The US Department of Justice (DoJ), which has won the latest round of its antitrust battle with Microsoft, said it is satisfied with the Supreme Court's decision not to take up the matter.
"We're pleased with the court's decision," the DoJ's Gina Talamona said. "We'll continue our progress in the district court."
Iowa Attorney General Tom Miller, one of the Attorneys General of the 18 states that joined with the DoJ in opposing Microsoft, said he too is pleased that the Supreme Court has declined to take up the Microsoft case and that it will proceed on the schedule set forth by Judge Kollar-Kotelly.
"We are not surprised that the Supreme Court did not take up the matter because the decision by the Court of Appeals was unanimous and very well-reasoned," said Miller in a statement.
Microsoft officials, on the other hand, said they were disappointed in the Supreme Court's refusal to hear the case, but will not lodge any more appeals for the time being.
Spokesman Jim Desler said: "We understood coming in that very few petitions for Supreme Court review are granted and had hoped that our petition was one of the few the Supreme Court could review this term."

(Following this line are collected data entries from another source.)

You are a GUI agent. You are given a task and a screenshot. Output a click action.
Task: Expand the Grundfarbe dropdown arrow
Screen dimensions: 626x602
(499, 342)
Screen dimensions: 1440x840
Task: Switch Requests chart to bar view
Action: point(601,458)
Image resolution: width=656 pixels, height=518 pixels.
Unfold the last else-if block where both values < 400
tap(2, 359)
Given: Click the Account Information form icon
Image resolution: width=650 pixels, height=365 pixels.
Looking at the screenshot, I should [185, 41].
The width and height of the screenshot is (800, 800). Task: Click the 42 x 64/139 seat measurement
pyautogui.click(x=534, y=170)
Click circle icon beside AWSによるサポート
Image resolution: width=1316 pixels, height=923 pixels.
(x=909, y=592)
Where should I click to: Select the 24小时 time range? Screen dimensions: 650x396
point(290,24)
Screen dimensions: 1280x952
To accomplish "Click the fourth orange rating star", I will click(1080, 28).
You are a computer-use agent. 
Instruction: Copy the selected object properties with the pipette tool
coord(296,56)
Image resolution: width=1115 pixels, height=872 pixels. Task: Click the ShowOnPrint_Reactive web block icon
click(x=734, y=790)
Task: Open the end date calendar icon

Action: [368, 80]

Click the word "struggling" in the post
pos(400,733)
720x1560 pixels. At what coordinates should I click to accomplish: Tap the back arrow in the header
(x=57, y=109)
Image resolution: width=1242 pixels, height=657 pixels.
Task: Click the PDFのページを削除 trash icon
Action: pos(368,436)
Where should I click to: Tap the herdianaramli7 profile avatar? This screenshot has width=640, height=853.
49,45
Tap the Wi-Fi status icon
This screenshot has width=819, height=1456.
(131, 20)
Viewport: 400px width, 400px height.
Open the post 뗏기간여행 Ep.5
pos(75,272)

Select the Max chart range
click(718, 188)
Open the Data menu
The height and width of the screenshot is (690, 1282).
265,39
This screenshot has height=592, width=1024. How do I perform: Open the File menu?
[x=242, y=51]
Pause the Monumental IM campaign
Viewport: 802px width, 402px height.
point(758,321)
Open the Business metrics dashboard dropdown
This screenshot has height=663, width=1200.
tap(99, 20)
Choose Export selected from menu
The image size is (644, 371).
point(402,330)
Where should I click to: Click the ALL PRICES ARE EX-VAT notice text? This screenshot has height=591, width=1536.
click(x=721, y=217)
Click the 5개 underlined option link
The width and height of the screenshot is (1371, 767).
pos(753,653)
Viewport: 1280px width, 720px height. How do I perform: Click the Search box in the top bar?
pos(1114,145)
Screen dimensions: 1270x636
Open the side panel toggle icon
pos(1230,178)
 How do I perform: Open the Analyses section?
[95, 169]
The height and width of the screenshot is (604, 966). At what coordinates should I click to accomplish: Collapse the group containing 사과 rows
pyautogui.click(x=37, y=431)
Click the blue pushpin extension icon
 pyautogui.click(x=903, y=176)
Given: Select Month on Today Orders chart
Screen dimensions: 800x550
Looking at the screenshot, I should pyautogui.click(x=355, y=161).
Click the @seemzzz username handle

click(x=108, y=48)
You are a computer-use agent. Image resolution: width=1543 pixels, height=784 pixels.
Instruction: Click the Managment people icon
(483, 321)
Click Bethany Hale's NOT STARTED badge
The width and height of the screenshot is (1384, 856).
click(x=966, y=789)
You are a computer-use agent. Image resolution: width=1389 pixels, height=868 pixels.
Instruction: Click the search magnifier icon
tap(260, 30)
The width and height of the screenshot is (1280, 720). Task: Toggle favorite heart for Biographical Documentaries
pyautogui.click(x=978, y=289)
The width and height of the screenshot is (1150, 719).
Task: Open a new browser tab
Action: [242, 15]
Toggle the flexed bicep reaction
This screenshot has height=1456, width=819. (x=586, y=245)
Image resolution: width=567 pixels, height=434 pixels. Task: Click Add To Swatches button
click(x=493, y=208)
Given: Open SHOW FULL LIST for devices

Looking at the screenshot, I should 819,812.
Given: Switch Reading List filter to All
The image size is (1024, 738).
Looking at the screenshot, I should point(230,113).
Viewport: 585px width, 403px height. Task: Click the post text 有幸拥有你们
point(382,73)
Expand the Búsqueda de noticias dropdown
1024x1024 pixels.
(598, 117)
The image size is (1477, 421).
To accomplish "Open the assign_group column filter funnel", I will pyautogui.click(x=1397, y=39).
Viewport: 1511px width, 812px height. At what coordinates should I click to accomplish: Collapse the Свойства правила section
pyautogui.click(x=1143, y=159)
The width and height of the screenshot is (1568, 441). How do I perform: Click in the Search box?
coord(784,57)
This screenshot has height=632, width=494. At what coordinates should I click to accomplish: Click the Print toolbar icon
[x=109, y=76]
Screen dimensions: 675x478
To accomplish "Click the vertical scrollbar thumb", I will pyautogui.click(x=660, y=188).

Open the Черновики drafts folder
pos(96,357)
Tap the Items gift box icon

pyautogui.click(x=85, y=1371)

Desler added that Microsoft will continue moving forward and will comply with the Court's order to work with the Government to settle the case.
Many industry officials said that Microsoft's appeal to the Supreme Court was a long shot, mainly because it is still in disorder in the lower courts, and that it was not a big surprise that the court refused to hear the case without any comment.
Giga Information Group analyst Rob Enderle maintained that this was expected. "Microsoft's move was to delay any action against Windows XP until they could get it out the door. With it on hardware now, it would appear their strategy was successful," he said.